§ **Recorded data**
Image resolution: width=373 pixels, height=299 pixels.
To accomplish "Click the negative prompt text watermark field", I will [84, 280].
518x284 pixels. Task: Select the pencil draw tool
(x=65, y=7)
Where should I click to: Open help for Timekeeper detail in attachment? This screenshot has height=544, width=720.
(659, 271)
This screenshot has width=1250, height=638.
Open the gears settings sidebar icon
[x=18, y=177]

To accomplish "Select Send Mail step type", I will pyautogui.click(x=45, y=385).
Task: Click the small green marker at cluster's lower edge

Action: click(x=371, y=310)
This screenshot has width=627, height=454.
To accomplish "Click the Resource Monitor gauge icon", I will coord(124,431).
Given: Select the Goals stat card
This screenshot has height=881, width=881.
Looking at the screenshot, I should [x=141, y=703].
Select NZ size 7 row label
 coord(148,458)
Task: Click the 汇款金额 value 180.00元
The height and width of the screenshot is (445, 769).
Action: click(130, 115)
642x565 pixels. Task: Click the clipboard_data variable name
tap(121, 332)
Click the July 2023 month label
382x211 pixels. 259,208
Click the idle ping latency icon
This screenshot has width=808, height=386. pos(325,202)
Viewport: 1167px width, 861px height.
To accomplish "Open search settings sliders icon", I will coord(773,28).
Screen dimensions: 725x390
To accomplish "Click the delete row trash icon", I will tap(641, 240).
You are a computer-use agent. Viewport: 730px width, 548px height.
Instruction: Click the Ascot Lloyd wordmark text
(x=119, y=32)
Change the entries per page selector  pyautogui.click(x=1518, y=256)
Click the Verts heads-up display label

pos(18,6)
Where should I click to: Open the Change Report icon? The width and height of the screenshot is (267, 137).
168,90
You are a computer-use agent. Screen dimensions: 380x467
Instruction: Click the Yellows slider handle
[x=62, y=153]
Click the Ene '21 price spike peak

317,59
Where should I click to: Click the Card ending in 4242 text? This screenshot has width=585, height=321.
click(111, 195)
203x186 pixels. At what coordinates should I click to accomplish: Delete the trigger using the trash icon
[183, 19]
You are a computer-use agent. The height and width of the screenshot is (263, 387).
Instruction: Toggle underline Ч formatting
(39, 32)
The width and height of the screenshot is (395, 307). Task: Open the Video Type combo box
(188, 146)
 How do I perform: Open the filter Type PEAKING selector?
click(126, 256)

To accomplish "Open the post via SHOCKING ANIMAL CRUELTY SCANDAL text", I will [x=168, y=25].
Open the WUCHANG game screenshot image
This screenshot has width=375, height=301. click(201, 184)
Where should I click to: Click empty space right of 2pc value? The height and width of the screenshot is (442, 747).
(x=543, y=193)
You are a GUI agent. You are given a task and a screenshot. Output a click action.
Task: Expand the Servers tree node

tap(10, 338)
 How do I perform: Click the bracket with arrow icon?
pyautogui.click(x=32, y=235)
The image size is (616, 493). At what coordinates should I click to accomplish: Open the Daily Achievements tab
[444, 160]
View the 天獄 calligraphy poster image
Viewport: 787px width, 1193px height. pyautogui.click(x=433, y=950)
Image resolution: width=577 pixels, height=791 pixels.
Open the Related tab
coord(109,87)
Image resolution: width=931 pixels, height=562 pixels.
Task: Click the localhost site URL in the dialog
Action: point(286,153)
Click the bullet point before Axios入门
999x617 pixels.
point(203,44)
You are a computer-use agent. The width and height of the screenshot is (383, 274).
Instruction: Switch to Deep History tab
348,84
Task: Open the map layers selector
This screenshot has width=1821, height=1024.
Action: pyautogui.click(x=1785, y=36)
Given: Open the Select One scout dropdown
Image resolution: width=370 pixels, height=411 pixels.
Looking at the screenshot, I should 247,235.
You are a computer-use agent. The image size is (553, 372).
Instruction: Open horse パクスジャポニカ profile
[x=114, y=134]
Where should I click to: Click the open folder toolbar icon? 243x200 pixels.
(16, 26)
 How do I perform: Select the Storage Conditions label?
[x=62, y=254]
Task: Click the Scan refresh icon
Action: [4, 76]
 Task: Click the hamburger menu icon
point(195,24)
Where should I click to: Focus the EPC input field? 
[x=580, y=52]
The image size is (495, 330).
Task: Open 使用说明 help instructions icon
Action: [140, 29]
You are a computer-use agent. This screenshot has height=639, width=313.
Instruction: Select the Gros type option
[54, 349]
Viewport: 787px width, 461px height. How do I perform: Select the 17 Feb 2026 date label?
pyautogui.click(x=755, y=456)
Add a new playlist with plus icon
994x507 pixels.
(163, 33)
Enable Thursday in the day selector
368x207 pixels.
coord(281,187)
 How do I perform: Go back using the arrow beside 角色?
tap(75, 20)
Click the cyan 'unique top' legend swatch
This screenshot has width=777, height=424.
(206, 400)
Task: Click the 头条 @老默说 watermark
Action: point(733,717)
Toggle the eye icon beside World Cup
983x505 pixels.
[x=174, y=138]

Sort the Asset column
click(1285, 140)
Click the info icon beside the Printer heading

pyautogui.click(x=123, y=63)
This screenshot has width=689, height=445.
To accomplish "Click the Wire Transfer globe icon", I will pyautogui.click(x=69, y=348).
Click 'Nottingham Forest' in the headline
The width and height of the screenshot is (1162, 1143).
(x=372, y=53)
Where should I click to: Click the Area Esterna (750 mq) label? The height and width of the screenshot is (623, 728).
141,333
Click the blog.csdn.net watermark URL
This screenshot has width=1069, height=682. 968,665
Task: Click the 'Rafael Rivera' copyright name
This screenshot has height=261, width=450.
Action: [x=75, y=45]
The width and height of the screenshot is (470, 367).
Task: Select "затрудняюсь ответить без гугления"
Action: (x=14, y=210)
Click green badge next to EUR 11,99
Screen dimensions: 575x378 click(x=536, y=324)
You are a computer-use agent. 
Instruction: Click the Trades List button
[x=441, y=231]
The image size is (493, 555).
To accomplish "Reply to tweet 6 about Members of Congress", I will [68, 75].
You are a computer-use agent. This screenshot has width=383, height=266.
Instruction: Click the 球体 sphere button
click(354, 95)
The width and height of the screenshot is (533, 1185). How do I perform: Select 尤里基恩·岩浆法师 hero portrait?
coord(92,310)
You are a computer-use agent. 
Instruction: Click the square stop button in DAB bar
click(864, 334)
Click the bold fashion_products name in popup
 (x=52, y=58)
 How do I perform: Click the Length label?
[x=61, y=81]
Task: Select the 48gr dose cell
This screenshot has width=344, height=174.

§ **Assignment**
Copy out all lines of the material containing the word "computer".

§ **Your solution**
You are a computer-use agent. Viewport: 730px width, 548px height.
You are a computer-use agent. Screen dimensions: 380x467
You are a computer-use agent. The height and width of the screenshot is (263, 387).
You are a computer-use agent. The width and height of the screenshot is (383, 274).
You are a computer-use agent. The image size is (553, 372).
You are a computer-use agent. This screenshot has height=639, width=313.
You are a computer-use agent. 
You are a computer-use agent. This screenshot has width=383, height=266.
You are a computer-use agent. 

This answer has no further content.